Ordination analyses. Within the coordinates of the ordination plot, the quadrats from the CA and SAs clustered separately. Among environmental variables, elevation and slope had the greatest correlation with vegetation parameters. These nonbiological variables contributed to explaining the distribution of quadrats in the ordination plot. Elevation and slope influence temperature and soil conditions, such as water and nutrient contents and have marked impact on vegetation growth [34]. The covers of dominant species in the tree, herb, and sub-tree layers, and species numbers also contributed substantially to explaining the distribution of quadrats in the ordination. The vertical structure of tree species in an old-growth temperate forest can play an important role in population regeneration and community dynamics [35]. Hence, the dominance of tree species in the vertical community structure of the forests in the CA and SAs may have influenced species distributions in ordination space. The dominance of some plant species can influence the establishment and distribution of other plant species. The variation in the distributions of quadrats in the ordination space was reliably related to the distributions of plant community types. Thus, the distribution of quadrats in ordination space can help explain differences in plant community types.

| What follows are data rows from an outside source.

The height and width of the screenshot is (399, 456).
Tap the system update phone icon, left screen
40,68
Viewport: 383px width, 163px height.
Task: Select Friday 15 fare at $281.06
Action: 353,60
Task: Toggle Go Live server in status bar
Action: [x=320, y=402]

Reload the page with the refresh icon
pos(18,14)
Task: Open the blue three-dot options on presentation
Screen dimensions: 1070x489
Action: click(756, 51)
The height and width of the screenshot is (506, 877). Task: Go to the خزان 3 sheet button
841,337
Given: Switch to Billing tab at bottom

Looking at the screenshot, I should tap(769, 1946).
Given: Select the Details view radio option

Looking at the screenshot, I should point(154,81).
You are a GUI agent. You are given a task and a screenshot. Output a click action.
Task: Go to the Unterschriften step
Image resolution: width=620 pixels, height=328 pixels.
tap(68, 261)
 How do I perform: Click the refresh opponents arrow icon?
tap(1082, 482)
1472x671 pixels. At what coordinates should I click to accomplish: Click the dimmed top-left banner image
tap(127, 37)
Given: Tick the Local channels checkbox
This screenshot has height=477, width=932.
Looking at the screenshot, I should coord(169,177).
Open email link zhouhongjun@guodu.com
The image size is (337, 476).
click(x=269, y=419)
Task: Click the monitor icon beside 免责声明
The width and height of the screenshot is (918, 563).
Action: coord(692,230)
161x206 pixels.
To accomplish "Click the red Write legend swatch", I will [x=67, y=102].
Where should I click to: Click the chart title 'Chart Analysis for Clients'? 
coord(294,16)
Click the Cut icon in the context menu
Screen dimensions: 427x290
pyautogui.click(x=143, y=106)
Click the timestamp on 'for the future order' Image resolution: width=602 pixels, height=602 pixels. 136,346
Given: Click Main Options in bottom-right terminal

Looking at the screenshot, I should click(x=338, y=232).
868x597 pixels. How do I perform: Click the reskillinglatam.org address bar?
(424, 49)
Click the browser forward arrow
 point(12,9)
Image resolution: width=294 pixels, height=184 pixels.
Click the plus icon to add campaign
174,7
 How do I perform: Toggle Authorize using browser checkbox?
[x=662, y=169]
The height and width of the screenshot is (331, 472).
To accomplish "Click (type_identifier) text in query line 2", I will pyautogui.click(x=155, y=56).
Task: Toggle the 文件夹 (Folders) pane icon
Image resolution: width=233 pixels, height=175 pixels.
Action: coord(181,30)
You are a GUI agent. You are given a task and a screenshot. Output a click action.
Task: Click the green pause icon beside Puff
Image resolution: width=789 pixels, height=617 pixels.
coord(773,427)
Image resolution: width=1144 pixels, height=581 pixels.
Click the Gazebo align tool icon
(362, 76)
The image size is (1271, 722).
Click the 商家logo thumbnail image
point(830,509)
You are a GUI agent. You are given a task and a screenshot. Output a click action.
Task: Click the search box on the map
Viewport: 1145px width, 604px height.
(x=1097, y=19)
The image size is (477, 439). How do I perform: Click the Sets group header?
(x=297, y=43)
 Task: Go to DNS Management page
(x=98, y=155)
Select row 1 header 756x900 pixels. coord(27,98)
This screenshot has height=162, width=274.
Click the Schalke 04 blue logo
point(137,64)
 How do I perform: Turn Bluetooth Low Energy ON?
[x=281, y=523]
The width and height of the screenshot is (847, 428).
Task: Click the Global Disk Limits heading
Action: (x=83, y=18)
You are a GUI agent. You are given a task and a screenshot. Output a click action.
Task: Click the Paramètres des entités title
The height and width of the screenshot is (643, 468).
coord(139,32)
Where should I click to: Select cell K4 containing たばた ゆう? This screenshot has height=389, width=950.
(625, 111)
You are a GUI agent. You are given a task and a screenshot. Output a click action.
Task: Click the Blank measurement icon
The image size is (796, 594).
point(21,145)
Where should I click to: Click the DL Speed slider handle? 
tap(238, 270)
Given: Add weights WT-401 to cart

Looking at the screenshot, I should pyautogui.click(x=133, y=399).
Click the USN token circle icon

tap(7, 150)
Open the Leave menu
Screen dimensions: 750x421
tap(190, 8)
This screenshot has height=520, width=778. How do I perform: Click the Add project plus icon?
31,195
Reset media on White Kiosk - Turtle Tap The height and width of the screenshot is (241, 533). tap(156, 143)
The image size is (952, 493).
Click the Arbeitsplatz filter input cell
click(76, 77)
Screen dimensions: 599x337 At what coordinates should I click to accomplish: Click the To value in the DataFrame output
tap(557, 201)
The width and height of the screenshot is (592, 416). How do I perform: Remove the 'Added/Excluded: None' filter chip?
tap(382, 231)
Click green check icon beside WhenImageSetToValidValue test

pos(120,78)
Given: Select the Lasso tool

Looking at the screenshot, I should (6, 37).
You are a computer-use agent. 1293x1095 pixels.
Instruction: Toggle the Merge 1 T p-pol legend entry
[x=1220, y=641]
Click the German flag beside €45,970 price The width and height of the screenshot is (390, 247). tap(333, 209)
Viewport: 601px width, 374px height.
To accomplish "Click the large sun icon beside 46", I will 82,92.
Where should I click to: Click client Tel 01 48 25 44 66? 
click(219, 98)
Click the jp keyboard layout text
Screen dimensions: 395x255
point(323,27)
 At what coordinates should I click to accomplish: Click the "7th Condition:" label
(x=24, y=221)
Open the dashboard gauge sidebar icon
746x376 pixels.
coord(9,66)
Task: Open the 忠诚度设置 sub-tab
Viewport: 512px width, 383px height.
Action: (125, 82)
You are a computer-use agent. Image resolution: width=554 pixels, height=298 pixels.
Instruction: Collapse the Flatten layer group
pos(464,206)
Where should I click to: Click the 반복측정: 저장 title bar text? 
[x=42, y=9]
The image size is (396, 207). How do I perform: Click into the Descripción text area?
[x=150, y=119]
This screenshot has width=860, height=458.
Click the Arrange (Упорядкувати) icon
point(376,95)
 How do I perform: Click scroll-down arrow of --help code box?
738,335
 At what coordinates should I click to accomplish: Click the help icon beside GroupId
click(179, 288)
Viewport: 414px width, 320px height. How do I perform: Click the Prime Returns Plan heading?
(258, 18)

Effects of management protocols in the surrounding area on the vegetation in the conservation zone. The properties of SAs are related to the vegetation structure and function in CAs. Organisms, materials, and nutrients can be exchanged across park boundaries in spite of fragmentation by roads and other artificial barriers. According to meta-community concepts, some of the source communities in the SAs and CA may contribute biological and physical elements to sink communities. We found that plant communities in the national park had stable configurations with low values for plant community indices and diversity indices, which is indicative of late stages in forest succession. The high plant species diversity in the national park may act as a source contributing taxa to the SAs and to the core of the park itself.

CONCLUSIONS

Most of the plant community and diversity indices were significantly higher in the SAs than in the CA. This is likely related to elevated levels of disturbance and species introductions in the SAs. The covers of dominant species in all of the tree and herb layers were markedly higher in the CA than in the SAs, demonstrating the dominance of a few species in the vertical structure of the CA.

DCCA ordination showed that the distribution of quadrats in Cartesian space was strongly influenced by elevation, cover of dominant species in the tree (T1) layer, cover of dominant species in the herb (H) layers, cover of dominant species in the sub-tree (T2) layers, the number of species and the slope (in decreasing rank order of statistical significance) on the first DCCA axis. This highlights the importance of CAs, such as national parks, for the development of stable plant communities that function as a source of species that can contribute to sink communities.